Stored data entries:

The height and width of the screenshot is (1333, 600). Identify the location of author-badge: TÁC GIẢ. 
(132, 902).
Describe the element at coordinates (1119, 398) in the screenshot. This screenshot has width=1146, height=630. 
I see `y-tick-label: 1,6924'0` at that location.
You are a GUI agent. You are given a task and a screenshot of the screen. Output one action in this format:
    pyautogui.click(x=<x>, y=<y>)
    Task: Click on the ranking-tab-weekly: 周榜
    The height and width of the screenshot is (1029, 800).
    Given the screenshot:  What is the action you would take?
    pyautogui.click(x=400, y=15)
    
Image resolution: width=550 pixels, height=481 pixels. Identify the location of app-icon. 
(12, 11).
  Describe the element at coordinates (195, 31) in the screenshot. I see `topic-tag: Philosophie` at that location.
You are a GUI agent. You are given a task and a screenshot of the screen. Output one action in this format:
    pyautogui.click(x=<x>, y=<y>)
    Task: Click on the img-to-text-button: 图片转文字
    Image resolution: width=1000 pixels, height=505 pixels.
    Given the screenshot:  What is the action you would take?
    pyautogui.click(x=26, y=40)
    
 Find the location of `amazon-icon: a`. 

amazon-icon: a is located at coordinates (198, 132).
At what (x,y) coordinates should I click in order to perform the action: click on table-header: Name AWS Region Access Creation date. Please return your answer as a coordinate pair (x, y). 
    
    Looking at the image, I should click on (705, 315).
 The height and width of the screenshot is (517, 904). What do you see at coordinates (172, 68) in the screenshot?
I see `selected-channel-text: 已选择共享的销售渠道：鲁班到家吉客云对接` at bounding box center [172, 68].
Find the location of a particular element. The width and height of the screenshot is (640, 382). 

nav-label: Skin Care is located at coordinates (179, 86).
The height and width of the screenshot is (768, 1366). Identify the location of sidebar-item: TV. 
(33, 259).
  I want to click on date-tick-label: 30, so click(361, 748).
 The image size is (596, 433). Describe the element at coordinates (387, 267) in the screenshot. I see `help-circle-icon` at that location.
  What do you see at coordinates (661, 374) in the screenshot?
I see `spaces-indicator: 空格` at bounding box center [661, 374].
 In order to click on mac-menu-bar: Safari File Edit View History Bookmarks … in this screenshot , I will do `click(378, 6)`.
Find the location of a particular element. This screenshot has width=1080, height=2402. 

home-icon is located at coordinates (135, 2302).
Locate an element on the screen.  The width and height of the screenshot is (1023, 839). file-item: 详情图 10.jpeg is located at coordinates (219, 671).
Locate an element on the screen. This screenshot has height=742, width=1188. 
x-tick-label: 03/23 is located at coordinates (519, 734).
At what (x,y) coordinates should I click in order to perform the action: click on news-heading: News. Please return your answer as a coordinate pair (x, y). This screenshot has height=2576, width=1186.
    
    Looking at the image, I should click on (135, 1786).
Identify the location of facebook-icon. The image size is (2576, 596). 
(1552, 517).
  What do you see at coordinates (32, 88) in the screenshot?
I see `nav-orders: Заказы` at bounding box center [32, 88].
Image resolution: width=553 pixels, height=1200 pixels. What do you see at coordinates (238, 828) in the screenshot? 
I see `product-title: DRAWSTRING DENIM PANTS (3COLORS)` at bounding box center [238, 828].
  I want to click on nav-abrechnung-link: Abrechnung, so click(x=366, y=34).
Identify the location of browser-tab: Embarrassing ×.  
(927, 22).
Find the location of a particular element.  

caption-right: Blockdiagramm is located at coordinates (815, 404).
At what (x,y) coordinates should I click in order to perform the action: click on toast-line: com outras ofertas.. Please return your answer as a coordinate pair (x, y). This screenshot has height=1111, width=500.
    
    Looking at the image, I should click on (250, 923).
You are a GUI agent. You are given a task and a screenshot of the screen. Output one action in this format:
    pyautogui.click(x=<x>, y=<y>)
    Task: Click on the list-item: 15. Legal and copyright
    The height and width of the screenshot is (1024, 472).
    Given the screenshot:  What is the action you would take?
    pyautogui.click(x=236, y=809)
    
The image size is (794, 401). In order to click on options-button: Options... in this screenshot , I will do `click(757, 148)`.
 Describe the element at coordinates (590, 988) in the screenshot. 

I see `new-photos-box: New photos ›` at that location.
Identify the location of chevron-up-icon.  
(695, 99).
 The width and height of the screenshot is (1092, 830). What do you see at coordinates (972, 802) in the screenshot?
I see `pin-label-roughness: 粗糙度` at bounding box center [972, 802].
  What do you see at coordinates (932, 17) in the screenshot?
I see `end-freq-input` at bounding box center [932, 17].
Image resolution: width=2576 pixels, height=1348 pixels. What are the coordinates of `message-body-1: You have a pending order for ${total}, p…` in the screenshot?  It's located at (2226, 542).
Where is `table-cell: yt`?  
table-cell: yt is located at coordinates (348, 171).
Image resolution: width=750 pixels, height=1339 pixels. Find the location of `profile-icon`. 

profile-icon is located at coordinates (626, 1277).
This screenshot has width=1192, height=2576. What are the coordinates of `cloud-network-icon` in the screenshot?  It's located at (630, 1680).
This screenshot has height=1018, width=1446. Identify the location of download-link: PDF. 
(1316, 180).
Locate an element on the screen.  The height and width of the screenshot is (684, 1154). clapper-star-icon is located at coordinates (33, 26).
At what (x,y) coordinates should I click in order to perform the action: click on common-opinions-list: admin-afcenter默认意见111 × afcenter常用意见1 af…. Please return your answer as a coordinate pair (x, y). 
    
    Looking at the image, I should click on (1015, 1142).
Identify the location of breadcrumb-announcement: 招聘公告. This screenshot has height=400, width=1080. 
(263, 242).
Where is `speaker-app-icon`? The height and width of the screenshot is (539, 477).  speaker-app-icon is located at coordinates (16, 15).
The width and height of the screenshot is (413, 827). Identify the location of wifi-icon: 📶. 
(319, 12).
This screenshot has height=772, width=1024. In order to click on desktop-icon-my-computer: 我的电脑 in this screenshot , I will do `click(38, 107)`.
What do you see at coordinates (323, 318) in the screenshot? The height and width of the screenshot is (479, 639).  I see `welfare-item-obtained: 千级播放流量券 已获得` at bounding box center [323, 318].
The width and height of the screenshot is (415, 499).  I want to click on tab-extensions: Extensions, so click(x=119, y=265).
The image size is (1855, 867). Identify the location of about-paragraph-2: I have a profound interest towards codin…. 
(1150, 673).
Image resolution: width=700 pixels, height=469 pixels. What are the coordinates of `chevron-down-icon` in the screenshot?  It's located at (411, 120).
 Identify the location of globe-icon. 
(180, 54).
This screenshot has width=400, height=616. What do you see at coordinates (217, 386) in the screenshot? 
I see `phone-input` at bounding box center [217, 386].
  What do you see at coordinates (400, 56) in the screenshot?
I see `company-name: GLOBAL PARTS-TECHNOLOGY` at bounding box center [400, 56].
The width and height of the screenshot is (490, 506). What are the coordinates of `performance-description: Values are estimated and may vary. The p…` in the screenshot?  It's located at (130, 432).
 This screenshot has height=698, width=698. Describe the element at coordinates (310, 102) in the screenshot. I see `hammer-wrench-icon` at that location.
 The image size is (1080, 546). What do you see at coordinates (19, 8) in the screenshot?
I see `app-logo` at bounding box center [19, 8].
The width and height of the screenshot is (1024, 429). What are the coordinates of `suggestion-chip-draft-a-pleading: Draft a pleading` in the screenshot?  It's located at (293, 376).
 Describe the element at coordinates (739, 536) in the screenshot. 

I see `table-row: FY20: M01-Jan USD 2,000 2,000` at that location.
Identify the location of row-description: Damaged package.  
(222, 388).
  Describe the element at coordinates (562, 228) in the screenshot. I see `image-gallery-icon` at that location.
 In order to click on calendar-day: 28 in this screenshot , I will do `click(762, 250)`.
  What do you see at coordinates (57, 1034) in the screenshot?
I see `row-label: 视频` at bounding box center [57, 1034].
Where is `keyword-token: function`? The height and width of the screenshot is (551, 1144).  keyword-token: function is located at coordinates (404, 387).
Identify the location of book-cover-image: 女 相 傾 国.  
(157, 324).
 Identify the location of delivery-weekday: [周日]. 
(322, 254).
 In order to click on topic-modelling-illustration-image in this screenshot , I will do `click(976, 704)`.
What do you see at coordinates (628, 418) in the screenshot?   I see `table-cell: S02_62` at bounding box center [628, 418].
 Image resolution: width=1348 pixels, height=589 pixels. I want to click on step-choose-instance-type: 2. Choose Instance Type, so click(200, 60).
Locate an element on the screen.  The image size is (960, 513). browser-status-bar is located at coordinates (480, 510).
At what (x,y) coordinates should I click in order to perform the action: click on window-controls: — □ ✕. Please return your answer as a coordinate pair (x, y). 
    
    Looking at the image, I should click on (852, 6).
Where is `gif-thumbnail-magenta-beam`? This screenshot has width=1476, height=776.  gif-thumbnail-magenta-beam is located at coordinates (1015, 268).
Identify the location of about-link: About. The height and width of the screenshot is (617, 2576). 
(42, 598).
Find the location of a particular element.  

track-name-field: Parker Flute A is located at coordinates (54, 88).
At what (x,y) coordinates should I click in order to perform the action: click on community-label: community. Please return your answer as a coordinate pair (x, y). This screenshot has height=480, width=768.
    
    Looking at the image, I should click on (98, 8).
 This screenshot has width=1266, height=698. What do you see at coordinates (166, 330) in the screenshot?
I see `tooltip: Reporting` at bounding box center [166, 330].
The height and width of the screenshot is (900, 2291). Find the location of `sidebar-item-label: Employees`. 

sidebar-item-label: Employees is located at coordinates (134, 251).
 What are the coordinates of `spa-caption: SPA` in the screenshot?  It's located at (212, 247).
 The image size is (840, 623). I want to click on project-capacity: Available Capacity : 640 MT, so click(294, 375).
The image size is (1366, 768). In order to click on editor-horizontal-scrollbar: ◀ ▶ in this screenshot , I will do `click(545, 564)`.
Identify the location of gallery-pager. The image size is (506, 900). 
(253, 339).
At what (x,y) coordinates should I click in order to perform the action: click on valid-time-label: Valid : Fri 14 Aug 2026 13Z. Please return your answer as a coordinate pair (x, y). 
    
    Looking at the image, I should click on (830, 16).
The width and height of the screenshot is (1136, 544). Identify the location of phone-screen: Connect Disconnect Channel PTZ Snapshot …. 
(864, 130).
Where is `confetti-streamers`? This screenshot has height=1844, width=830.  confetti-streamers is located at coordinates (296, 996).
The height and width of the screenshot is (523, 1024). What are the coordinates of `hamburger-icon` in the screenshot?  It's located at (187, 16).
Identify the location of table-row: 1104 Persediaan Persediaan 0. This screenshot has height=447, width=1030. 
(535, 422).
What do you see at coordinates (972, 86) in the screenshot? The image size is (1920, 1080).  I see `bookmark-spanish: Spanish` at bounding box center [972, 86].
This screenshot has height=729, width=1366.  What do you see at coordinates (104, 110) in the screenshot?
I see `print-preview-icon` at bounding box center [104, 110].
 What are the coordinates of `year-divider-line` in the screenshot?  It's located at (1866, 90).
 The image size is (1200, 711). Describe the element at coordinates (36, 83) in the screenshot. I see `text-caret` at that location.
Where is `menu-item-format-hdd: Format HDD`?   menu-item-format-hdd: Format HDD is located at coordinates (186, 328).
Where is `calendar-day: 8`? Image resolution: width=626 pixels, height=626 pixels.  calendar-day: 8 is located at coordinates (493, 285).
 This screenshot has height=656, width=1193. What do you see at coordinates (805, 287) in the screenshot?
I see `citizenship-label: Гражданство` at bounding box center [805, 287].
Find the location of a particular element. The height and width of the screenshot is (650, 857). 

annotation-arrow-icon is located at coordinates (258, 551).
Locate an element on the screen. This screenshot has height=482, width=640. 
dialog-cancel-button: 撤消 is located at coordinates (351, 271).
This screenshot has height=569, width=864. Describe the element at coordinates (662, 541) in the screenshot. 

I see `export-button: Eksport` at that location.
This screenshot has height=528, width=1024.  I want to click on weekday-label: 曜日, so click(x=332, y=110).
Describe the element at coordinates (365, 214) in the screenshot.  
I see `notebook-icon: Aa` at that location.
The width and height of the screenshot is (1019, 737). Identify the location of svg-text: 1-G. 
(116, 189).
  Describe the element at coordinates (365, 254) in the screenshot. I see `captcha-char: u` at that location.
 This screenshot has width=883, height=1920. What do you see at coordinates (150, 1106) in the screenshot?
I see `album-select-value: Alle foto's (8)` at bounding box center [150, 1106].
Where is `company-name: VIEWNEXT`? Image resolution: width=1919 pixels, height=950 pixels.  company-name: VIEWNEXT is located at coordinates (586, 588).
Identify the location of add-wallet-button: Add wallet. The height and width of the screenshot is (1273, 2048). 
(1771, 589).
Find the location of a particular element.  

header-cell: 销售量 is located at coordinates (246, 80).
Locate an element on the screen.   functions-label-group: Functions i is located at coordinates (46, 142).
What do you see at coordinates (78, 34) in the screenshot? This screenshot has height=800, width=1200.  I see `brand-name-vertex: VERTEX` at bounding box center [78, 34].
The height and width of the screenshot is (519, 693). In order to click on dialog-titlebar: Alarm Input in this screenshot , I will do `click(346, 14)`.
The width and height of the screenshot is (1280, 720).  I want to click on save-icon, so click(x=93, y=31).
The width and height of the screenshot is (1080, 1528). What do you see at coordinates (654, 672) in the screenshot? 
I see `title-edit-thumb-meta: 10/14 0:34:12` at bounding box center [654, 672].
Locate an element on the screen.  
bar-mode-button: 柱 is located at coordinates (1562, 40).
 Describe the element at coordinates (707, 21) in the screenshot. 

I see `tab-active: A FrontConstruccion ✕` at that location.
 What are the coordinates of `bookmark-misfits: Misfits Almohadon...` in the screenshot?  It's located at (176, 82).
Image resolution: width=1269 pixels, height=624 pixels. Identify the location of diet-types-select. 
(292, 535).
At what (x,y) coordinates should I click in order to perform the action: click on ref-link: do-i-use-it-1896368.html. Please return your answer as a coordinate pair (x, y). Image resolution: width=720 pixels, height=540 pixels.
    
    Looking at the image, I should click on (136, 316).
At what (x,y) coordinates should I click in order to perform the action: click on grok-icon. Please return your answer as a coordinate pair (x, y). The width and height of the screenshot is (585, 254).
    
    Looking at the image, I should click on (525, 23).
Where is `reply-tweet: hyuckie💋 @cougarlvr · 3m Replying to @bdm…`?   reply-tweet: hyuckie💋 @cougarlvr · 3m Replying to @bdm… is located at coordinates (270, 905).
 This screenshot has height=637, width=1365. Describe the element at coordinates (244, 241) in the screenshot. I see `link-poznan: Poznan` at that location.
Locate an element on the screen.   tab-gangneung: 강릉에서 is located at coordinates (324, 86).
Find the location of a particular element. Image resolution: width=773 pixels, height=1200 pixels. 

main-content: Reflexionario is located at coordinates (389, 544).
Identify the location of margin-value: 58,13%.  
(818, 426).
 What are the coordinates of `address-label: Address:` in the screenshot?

#### [Exercise aim]
Copy the data verbatim, beginning at the line containing "Describe the element at coordinates (739, 536)" and continuing through the line containing "(322, 254).", with both of those lines included.

#### [Solution to the exercise]
 Describe the element at coordinates (739, 536) in the screenshot. 

I see `table-row: FY20: M01-Jan USD 2,000 2,000` at that location.
Identify the location of row-description: Damaged package.  
(222, 388).
  Describe the element at coordinates (562, 228) in the screenshot. I see `image-gallery-icon` at that location.
 In order to click on calendar-day: 28 in this screenshot , I will do `click(762, 250)`.
  What do you see at coordinates (57, 1034) in the screenshot?
I see `row-label: 视频` at bounding box center [57, 1034].
Where is `keyword-token: function`? The height and width of the screenshot is (551, 1144).  keyword-token: function is located at coordinates (404, 387).
Identify the location of book-cover-image: 女 相 傾 国.  
(157, 324).
 Identify the location of delivery-weekday: [周日]. 
(322, 254).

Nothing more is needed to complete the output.